* **TASK OBJECTIVE**
Rewrite the listing from the line with "Open the Output CRS selector icon" to the line with "pyautogui.click(x=67, y=85)", putting "symbol" wherever "icon" appears and keeping everything else the same.

Target pointing data:
----

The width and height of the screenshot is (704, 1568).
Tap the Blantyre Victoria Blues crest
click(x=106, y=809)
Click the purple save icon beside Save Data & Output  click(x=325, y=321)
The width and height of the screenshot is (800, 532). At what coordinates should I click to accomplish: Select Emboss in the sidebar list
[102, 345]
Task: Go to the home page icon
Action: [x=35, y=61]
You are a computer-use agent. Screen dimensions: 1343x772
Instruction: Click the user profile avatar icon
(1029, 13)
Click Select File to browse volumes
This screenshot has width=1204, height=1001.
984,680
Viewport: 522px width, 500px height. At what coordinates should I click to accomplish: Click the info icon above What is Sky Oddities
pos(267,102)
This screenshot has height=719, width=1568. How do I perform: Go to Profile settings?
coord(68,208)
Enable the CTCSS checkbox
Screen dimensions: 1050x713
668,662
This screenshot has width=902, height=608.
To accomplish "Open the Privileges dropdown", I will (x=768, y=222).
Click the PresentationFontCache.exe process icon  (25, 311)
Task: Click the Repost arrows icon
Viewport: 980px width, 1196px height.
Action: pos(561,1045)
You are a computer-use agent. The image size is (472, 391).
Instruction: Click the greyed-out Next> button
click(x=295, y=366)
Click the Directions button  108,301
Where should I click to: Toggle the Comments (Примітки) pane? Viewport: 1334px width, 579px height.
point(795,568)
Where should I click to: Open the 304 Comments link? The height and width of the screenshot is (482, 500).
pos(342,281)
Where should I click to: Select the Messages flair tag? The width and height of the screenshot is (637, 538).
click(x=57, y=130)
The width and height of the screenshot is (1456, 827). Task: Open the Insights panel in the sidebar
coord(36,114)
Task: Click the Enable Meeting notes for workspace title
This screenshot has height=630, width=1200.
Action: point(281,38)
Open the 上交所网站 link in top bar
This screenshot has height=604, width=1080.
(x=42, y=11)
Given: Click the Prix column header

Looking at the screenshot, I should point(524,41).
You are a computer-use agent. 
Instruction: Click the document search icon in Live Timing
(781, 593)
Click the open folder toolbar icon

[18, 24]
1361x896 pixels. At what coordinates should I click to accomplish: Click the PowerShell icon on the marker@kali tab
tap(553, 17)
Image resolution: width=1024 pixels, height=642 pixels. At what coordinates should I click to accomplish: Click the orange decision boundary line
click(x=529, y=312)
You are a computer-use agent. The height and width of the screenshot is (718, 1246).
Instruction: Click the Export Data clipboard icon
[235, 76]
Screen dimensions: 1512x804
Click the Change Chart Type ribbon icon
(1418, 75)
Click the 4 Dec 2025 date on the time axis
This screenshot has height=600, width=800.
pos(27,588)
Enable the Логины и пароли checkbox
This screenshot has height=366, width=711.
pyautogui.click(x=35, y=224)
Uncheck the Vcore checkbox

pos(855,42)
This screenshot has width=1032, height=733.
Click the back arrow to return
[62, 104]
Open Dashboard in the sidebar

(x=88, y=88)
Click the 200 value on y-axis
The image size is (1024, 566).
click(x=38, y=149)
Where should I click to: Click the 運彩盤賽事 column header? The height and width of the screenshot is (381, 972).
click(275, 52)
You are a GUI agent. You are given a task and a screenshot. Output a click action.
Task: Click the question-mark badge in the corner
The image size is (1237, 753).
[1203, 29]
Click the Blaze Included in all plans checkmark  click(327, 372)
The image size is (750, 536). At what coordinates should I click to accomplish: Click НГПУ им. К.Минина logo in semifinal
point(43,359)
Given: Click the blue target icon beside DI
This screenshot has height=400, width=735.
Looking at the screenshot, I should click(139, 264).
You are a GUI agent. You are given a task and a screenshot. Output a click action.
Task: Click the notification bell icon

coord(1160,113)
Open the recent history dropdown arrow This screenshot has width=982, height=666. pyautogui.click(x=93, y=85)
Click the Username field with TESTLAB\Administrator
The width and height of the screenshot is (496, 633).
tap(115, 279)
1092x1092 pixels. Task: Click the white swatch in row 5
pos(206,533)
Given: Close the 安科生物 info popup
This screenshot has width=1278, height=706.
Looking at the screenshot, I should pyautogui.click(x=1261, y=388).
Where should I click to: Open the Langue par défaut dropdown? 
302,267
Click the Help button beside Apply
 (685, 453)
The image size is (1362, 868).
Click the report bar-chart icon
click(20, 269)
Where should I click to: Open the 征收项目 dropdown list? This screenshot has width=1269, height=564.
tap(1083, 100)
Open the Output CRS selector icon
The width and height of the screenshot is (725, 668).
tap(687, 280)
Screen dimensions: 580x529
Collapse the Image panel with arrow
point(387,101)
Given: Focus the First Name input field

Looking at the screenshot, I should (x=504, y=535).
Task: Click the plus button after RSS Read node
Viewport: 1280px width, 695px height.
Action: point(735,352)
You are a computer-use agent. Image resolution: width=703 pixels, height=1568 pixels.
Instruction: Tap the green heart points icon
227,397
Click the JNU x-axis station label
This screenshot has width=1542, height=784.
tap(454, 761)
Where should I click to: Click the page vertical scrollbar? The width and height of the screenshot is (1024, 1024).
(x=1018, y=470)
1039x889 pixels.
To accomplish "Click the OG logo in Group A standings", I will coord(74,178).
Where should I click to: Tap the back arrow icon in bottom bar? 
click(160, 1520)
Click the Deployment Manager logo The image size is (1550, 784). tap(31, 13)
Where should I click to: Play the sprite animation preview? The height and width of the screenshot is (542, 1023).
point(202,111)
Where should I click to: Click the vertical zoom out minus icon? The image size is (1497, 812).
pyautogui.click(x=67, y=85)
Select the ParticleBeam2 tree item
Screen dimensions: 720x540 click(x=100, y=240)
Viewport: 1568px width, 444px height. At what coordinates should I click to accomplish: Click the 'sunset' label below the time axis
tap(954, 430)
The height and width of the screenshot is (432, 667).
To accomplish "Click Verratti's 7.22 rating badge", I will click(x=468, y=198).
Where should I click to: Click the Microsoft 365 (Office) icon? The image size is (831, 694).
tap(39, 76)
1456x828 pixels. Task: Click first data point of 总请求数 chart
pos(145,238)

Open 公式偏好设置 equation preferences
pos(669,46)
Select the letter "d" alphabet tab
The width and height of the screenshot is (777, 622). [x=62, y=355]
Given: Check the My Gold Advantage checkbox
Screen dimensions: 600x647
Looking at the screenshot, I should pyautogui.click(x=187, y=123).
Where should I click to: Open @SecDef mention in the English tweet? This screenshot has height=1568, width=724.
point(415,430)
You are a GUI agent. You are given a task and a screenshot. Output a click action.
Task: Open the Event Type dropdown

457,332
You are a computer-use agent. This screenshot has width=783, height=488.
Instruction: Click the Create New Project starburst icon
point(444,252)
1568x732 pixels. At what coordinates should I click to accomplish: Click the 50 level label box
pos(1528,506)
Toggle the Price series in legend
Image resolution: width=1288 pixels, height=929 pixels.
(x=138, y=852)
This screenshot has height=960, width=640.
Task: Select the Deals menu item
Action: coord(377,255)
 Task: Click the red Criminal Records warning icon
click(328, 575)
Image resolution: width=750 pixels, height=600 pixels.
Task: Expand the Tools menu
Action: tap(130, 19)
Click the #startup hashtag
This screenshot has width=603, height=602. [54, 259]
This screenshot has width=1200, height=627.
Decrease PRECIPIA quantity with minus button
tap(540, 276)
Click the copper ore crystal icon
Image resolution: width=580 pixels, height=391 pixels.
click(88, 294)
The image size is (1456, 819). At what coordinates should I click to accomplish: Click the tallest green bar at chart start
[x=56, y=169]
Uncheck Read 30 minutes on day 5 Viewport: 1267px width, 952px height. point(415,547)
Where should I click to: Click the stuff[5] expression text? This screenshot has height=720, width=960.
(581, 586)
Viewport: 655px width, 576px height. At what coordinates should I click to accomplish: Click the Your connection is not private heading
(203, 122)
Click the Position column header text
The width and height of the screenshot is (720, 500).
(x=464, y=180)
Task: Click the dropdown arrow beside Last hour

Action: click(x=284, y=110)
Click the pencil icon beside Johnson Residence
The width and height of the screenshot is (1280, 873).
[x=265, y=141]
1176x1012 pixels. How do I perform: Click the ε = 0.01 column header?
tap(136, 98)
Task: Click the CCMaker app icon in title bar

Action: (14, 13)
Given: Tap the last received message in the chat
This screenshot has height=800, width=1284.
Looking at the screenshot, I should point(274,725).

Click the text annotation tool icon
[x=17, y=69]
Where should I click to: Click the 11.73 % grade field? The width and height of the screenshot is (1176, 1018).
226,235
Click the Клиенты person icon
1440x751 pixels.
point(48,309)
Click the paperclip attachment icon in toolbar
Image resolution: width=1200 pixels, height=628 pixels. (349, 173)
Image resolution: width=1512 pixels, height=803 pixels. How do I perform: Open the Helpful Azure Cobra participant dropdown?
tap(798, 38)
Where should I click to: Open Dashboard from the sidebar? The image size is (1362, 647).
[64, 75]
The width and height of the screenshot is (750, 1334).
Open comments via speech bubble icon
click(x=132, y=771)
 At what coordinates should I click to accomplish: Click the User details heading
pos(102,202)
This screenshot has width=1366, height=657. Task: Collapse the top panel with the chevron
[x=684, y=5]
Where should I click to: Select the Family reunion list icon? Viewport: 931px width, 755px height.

----

* **RESPONSE TO THIS TASK**
Open the Output CRS selector symbol
The width and height of the screenshot is (725, 668).
tap(687, 280)
Screen dimensions: 580x529
Collapse the Image panel with arrow
point(387,101)
Given: Focus the First Name input field

Looking at the screenshot, I should (x=504, y=535).
Task: Click the plus button after RSS Read node
Viewport: 1280px width, 695px height.
Action: point(735,352)
You are a computer-use agent. Image resolution: width=703 pixels, height=1568 pixels.
Instruction: Tap the green heart points symbol
227,397
Click the JNU x-axis station label
This screenshot has width=1542, height=784.
tap(454, 761)
Where should I click to: Click the page vertical scrollbar? The width and height of the screenshot is (1024, 1024).
(x=1018, y=470)
1039x889 pixels.
To accomplish "Click the OG logo in Group A standings", I will coord(74,178).
Where should I click to: Tap the back arrow symbol in bottom bar? 
click(160, 1520)
Click the Deployment Manager logo The image size is (1550, 784). tap(31, 13)
Where should I click to: Play the sprite animation preview? The height and width of the screenshot is (542, 1023).
point(202,111)
Where should I click to: Click the vertical zoom out minus symbol? The image size is (1497, 812).
pyautogui.click(x=67, y=85)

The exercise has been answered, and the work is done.